Following an introduction from BBC Commissioning Editor Emma Loach, joining host Rhianna Dhillon are director Julian Farino, executive producer Melanie Archer and contributors Oliver, Gemma, Orala as they discuss the hugely exciting return of the landmark generation-spanning documentary series “Up” - which has followed the lives of the same group of contributors every seven years since they were 7 years old- making its eagerly awaited return to BBC One and BBC iPlayer starting Wednesday 29th September as a compelling two-part docuseries, 28Up Millennium Generation, produced by Multistory Media.
Watch here from 2.00pm this afternoon.
One of the BBC’s most ambitious documentary projects returns to BBC One this autumn for its fourth instalment. Over 20 years in the making, and made by the same production team throughout, 28Up Millennium Generation has followed the lives, every seven years, of a group of people with very different backgrounds from all over the UK. All aged seven at the turn of the century, when the first film was made, they have now reached the age of 28.
As children we asked them about love, about God, about money and about their families. At 14 we found them pre-occupied with the challenges of teenage life. And at 21, as young adults, they were making their first steps towards independence, ending full-time study and searching for relationships and jobs.
Now we return to them at 28, as they settle into adulthood. Between them they’ve found fame, started new careers, and fallen in love. They’ve struggled to overcome serious mental health issues, the pain of bereavement and broken dreams. Of our contributors, only a quarter have been able to afford their own home and only one is married and has children.
The overriding theme of 28Up is that they have become more comfortable in themselves, and less apologetic about their opinions and choices, or as one puts it, 'got better and better at being me’.

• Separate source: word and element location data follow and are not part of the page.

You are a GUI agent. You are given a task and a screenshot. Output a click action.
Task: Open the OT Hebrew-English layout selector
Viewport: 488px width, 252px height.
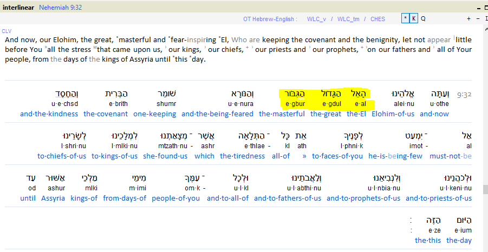point(270,19)
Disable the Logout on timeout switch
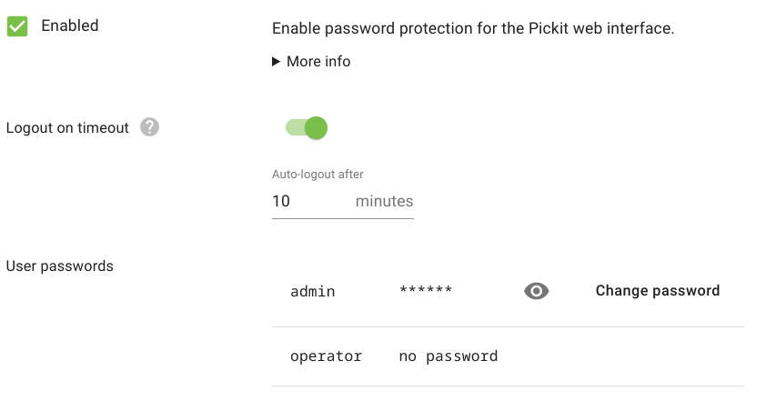This screenshot has width=766, height=401. pyautogui.click(x=306, y=128)
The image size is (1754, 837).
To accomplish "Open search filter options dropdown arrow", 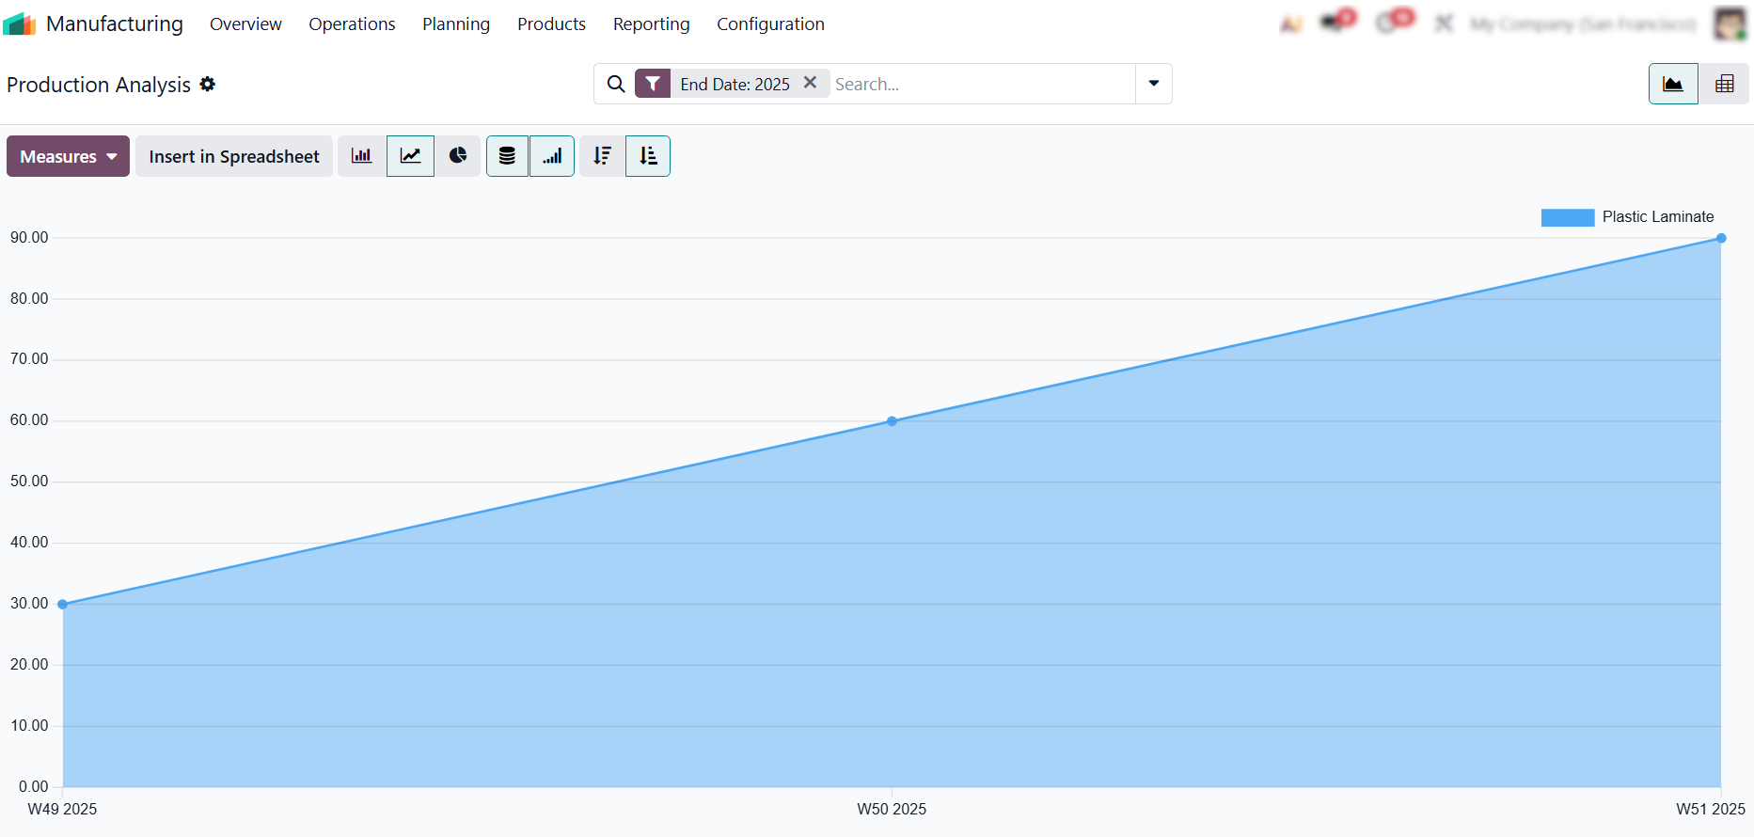I will (x=1153, y=84).
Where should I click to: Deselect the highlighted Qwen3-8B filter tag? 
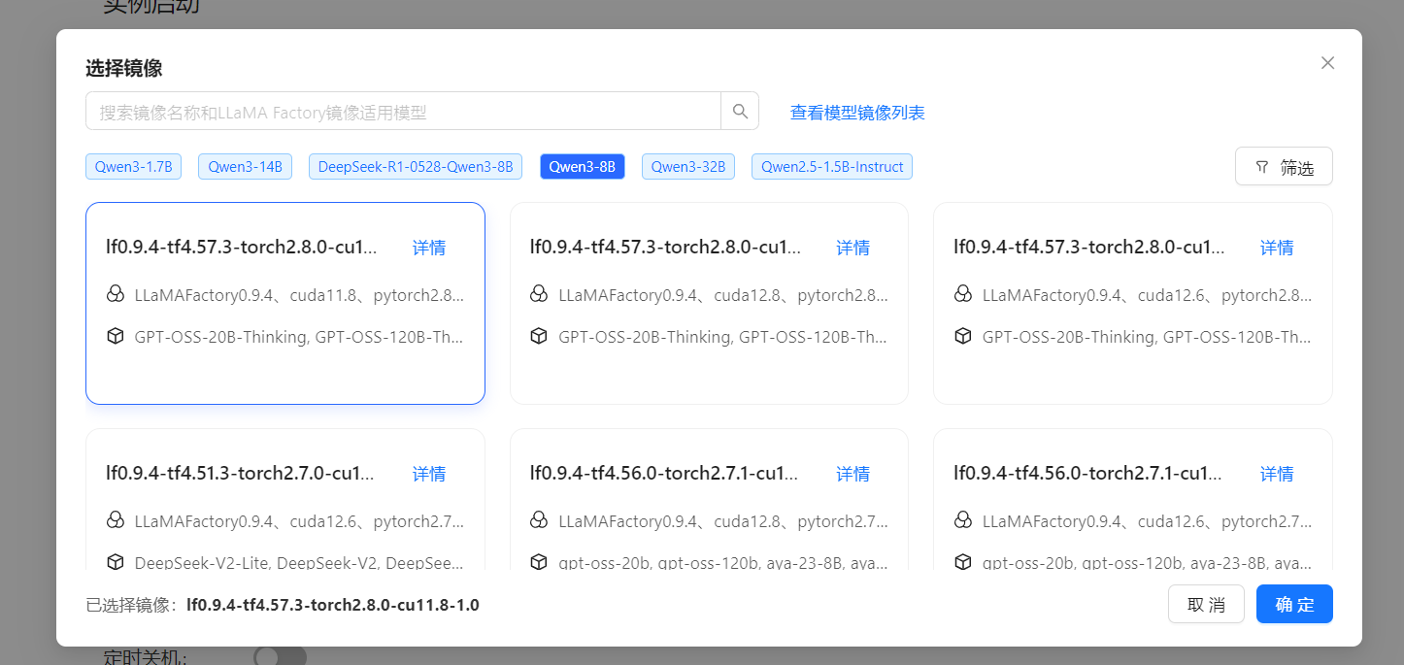pos(582,166)
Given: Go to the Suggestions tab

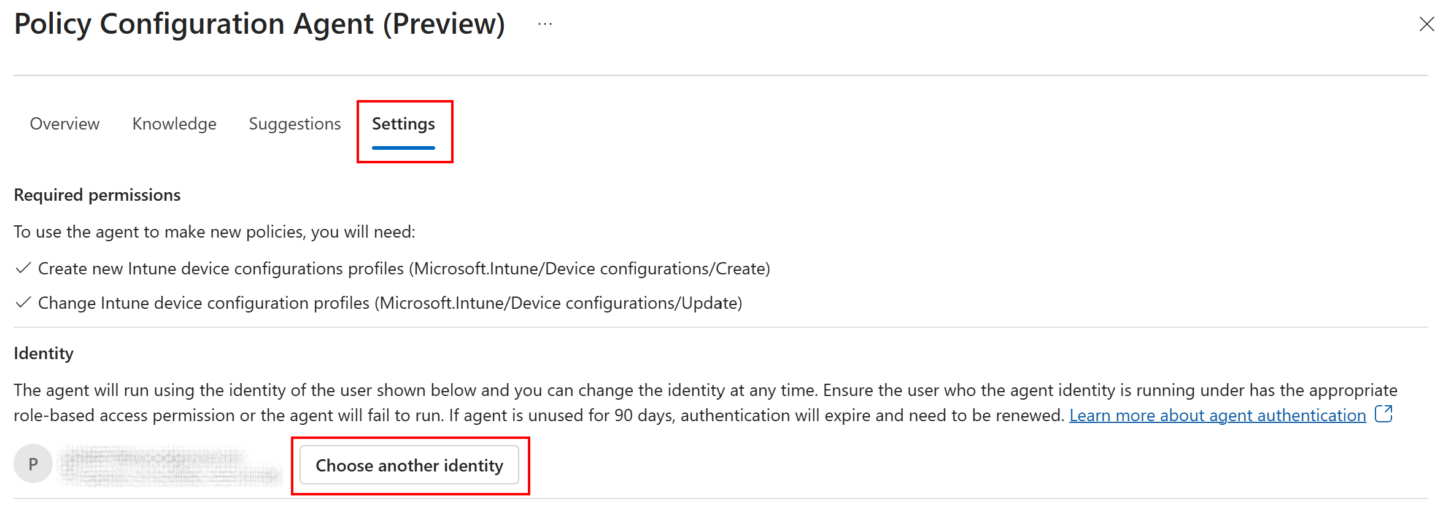Looking at the screenshot, I should [295, 124].
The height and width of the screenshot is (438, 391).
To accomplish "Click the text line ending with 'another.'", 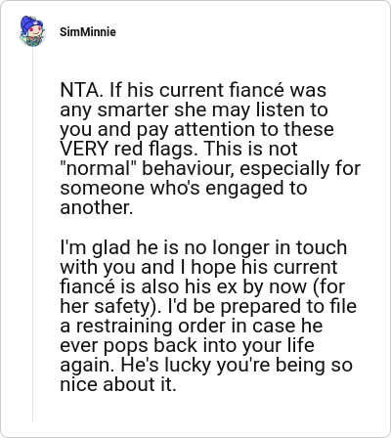I will tap(97, 207).
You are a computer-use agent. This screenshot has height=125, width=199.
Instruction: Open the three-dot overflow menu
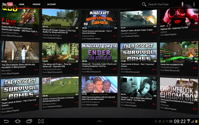(x=193, y=4)
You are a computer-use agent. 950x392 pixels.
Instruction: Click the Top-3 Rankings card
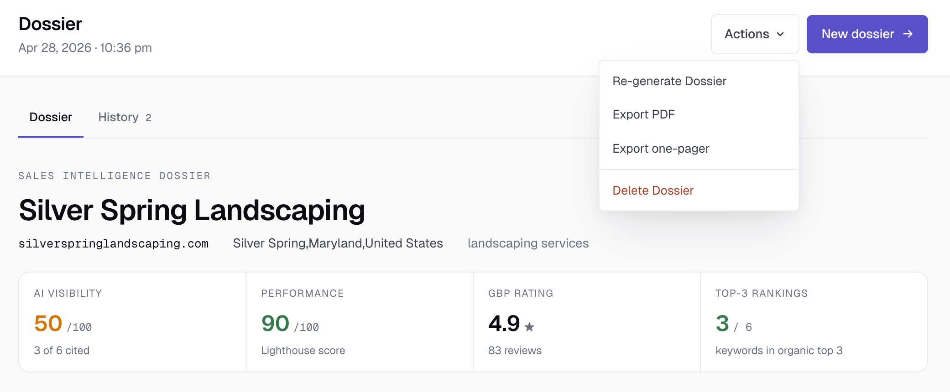[814, 322]
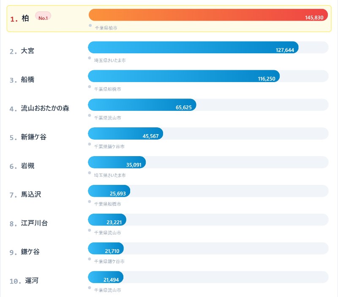338x297 pixels.
Task: Click the location dot beside 千葉県流山市 under 流山おおたかの森
Action: (x=89, y=114)
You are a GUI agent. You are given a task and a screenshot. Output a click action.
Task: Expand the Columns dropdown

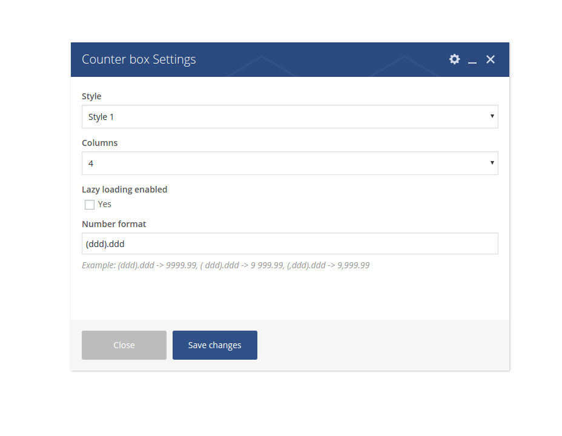(289, 164)
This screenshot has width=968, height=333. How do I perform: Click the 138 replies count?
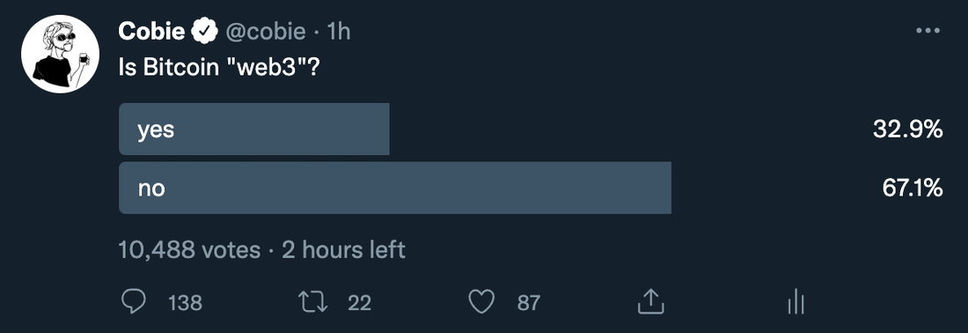pyautogui.click(x=185, y=303)
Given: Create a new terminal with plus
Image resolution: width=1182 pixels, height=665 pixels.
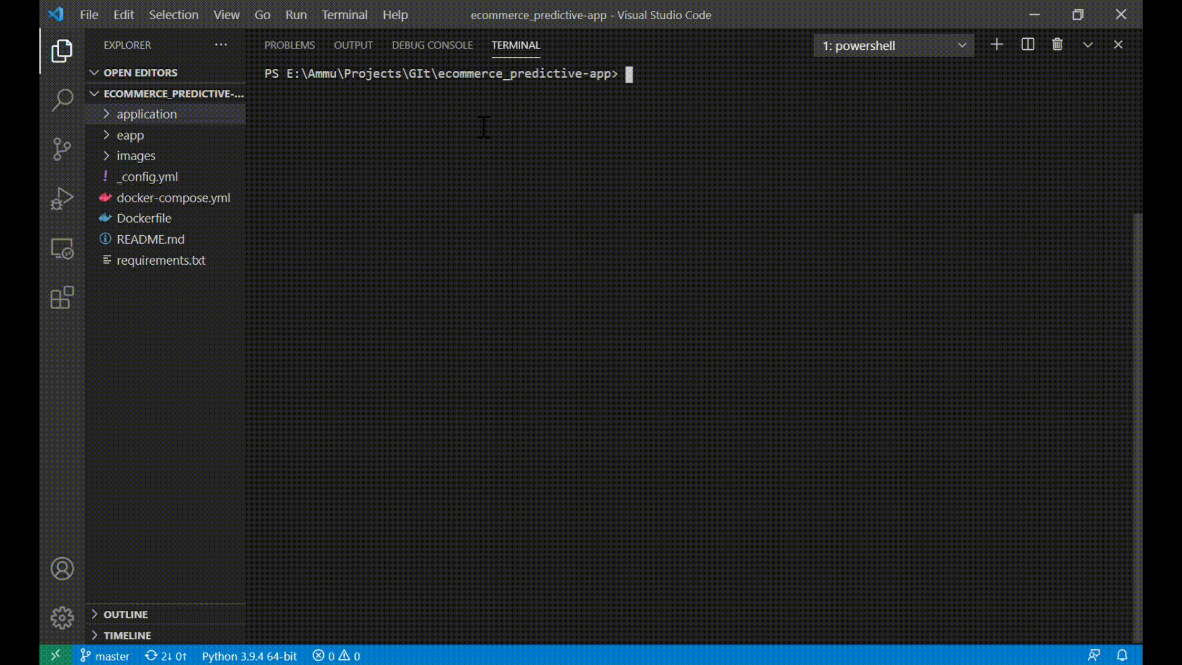Looking at the screenshot, I should click(997, 44).
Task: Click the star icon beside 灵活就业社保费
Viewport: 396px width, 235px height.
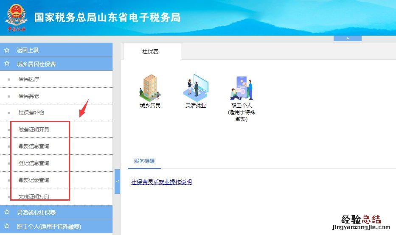Action: [x=7, y=212]
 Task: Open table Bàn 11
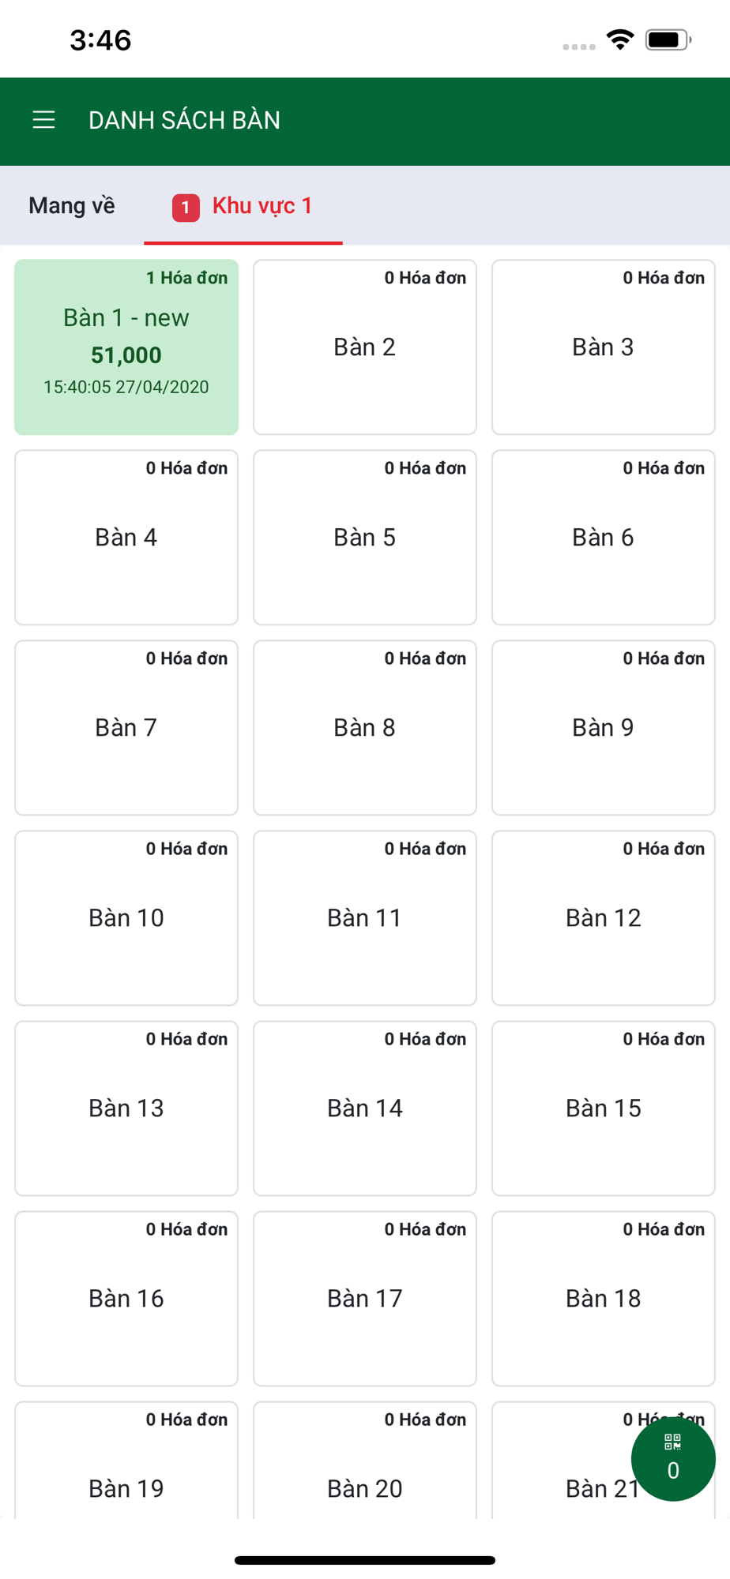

Sanchez, from Leeds, has recovered from serious injury and the early end of his chosen career in professional football, to represent his beloved city in a different way; working as a local radio DJ and making regular appearances on TV. Gemma from Bolton, who was born able-bodied but who was left severely paralysed by a rare virus that attacked her body at the age of two, has ‘found her calling’ championing the causes of other disabled people through her work for a local charity. John from Slough ‘still loves all the same things’- anything vaguely dangerous and involving having a good time - but has still made time to go back to school and qualify as an electrician. Oliver, from London who was educated at Eton, has reevaluated his priorities after spending time in the US and falling in love. For Orala in Kettering, Covid has provided the impetus to to re-think and take a risk on a change of career embracing her love of music; and for Courtney in Liverpool a chance to prove to herself and others that she can survive and thrive in the toughest of times. Having tried and failed to stick it out at uni first time round, Talan from Cornwall is working to overcome his battle with depression and is now in his second year of a degree at Nottingham University. And Ryan from Bolton, born with cerebral palsy, has finally moved out of his mum’s house and bought a home of his own. ntensely moving, the films are ultimately a celebration of the magic of ordinary lives, and a hopeful and optimistic account of what it means to be a British millennial. 21 years in the making, with the Ups we are privileged to witness the hopes, expectations, disappointments and joy of everyday life. And as a result, made to reflect on our own lives.